Your instructions: A faithful repeat of all the records, with no image kept, is the required answer.

***

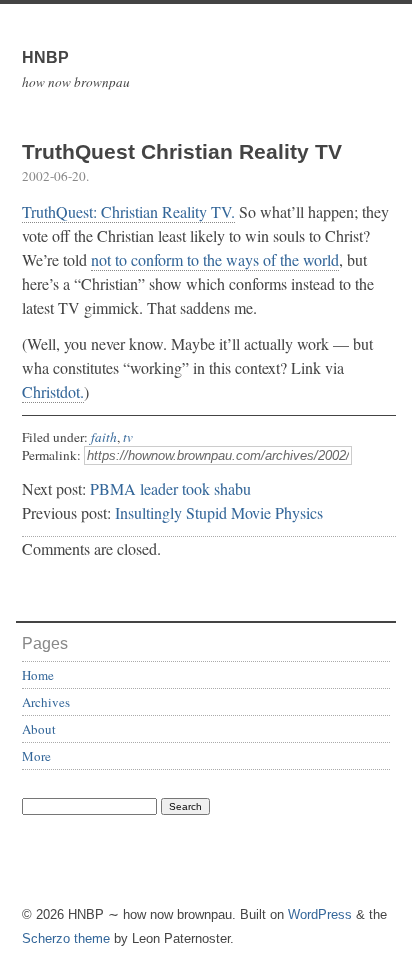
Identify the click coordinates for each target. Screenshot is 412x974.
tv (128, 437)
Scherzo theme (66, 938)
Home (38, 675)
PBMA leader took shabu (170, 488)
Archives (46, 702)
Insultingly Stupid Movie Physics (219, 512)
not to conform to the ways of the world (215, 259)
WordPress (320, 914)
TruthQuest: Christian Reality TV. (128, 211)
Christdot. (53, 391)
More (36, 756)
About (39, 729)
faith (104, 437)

***

Response area:
Identify the click coordinates for each target. Screenshot is 412x974.
tv (128, 437)
Scherzo theme (66, 938)
Home (38, 675)
PBMA leader took shabu (170, 488)
Archives (46, 702)
Insultingly Stupid Movie Physics (219, 512)
not to conform to the ways of the world (215, 259)
WordPress (320, 914)
TruthQuest: Christian Reality TV. (128, 211)
Christdot. (53, 391)
More (36, 756)
About (39, 729)
faith (104, 437)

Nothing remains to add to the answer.